Problem requirements: State how many lines in the listing below hold "agent", with no other words.

= Beginning of Section =

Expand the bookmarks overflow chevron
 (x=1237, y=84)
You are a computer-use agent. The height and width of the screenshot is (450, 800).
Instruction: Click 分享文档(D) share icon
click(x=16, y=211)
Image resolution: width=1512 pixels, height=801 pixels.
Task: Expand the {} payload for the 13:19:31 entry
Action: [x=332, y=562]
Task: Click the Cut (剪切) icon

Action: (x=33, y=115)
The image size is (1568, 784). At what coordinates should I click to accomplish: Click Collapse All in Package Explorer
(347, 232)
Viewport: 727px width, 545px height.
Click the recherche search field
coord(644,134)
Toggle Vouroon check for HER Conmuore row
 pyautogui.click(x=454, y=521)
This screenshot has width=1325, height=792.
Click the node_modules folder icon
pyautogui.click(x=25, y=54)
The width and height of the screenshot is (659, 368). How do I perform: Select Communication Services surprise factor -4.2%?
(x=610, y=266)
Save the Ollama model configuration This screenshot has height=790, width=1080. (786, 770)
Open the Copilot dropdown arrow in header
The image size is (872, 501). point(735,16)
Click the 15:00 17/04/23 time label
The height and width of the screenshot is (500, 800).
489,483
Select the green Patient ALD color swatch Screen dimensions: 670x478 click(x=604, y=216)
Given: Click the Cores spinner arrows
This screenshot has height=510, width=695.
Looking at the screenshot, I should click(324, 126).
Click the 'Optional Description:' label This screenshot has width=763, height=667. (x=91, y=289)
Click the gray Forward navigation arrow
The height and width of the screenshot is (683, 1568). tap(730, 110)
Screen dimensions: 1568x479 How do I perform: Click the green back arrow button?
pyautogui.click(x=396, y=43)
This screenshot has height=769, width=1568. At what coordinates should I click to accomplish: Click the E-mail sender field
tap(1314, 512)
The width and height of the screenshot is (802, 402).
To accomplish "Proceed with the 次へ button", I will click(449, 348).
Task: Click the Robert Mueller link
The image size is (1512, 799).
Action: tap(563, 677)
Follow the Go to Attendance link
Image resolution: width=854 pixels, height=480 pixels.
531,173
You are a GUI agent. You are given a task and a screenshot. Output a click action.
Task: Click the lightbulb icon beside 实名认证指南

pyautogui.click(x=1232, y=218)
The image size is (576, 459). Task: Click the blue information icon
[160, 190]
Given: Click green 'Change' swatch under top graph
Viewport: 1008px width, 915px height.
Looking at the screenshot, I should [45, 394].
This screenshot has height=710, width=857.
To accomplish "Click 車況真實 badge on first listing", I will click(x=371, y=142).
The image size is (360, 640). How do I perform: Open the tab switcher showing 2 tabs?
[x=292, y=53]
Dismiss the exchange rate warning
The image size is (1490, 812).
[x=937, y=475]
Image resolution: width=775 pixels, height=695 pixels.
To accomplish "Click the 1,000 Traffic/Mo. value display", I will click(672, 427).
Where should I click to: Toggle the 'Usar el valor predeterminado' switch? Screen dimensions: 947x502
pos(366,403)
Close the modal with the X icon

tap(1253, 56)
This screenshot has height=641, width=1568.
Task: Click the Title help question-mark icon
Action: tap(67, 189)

= End of Section =

Answer area: 2